# Nice 10 string bass



## yevetz (Aug 3, 2007)

NEW PRO TENNESSEE BRAND 10 STRING ELECTRIC BASS - (item 190135602342 end time Aug-03-07 20:15:00 PDT)


----------



## All_¥our_Bass (Aug 3, 2007)

ZOMG!! I'd love to have that!!

 BRUTAL!!


----------



## guitarjitsumaster (Aug 3, 2007)

Those have always looked kinda dodgy to me. Rosewood bridge? I find that kinda scary. The string spacing also looks suspicious. Then Chrome tennessee tuners hmmm. Although it may be cool with some upgrades. If you get it, let us know all about it.


----------



## Groff (Aug 3, 2007)

holy crap!


----------



## yevetz (Aug 3, 2007)

guitarjitsumaster said:


> If you get it, let us know all about it.



No if I will get it ................I will do it maybe after 1.5 years pased 

coz now I am saving for 7620 and after this I want upgrade my Squier VII and Epiphone LP 7 ........after this I want 2228 .........and maybe then I will buy that bass


----------



## angus (Aug 3, 2007)

"Nice" is not the word. "POS" is.

The larger strings will NEVER intonate on that bass. EVER.


----------



## yevetz (Aug 5, 2007)

angus said:


> "Nice" is not the word. "POS" is.
> 
> The larger strings will NEVER intonate on that bass.
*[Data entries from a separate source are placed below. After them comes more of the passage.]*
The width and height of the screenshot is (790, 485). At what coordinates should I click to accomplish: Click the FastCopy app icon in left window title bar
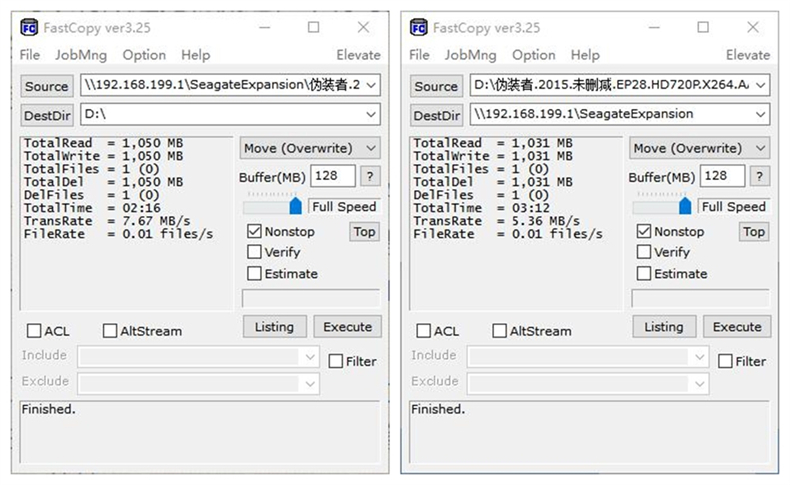(x=30, y=27)
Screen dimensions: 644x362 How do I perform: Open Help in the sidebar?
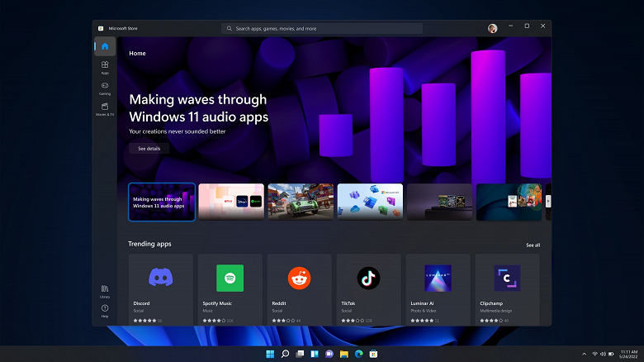tap(105, 311)

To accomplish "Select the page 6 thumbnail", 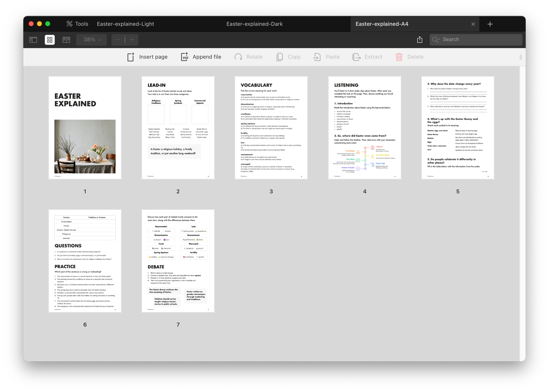I will tap(84, 260).
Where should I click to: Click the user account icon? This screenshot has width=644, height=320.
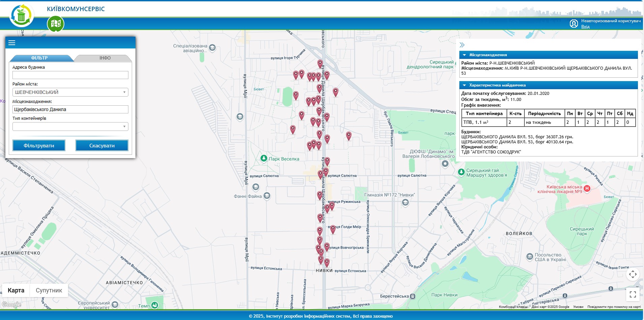point(574,24)
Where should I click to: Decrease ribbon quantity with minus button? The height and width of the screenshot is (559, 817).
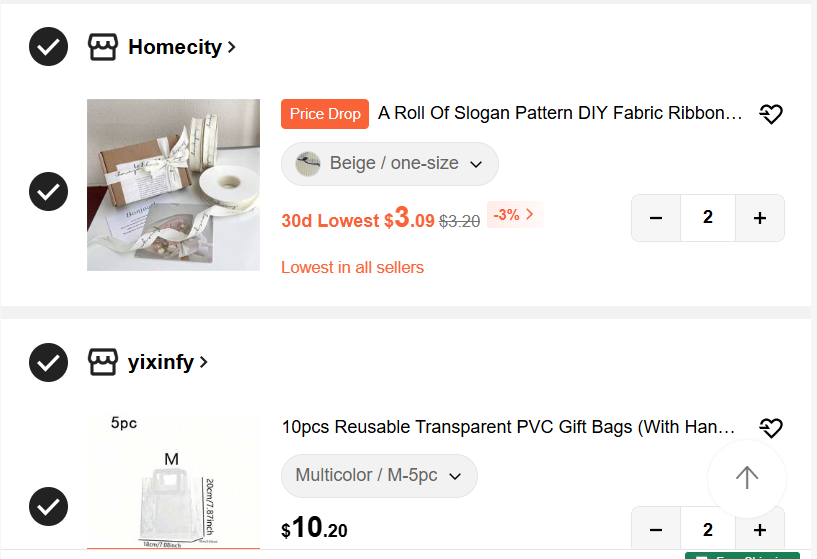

EVER.


----------



## Ishan (Aug 5, 2007)

Nonintonable bridge yuck!! it looks crappy, I'd rather buy a Galveston 8 strings, as it gots good review and looks better.
Click me plz!
Intonable bridge, tuned F# to F, it needs bigger strings thow and is 34" scale, nothings perfect...


----------



## yevetz (Aug 5, 2007)

Ishan said:


> Nonintonable bridge yuck!! it looks crappy, I'd rather buy a Galveston 8 strings, as it gots good review and looks better.
> Click me plz!
> Intonable bridge, tuned F# to F, it needs bigger strings thow and is 34" scale, nothings perfect...



Yes I think that this Galveston is good to ...... Now my bass player thinking to buy this galveston....now he playing Ibanez K5


----------



## Ishan (Aug 5, 2007)

Well it's a matter of choice, the K5 certainly sound far better but with the Galveston you get the extended range. I'd rather get a nice 35" scale 6 strings (like an Ibanez BTB556) myself and tune it down to F# with some SIT strings, a far better choice I think, but a little pricier.


----------



## angus (Aug 5, 2007)

Galvestons are junk instruments, and they really only sell because you can't get instruments with that many strings for so cheap anywhere else. They are better than the Tennessee stuff, but relative to normal brands, they're pretty much crap as well.


----------



## Ishan (Aug 5, 2007)

Galveston is just a name they put on many crap guitar/bass but some of those made in korea aren't that bad.


----------



## yevetz (Aug 6, 2007)

Maybe in this 8 string Galveston put new pups....it will be sound good......

I find some vid. with galveston bass........but that guy on vid. playing tapping 

YouTube - My classical 8-string bass song (first take)


----------



## Scott (Aug 6, 2007)

Another short Galveston clip.



I have to agree though. They're really cheap looking. Can't say i've tested one out though, nor do I plan to. If I wanted a 7+ string bass, I wouldn't settle on a $400 one. Plus the heel looks damn uncomfortable.


----------



## yevetz (Aug 6, 2007)

Sound isn't very bad but that guy is bad bass player

Here's another







I think that this Galveston is'n great but normal bass


----------



## Thornmoon (Aug 6, 2007)

yevetz said:


> NEW PRO TENNESSEE BRAND 10 STRING ELECTRIC BASS - (item 190135602342 end time Aug-03-07 20:15:00 PDT)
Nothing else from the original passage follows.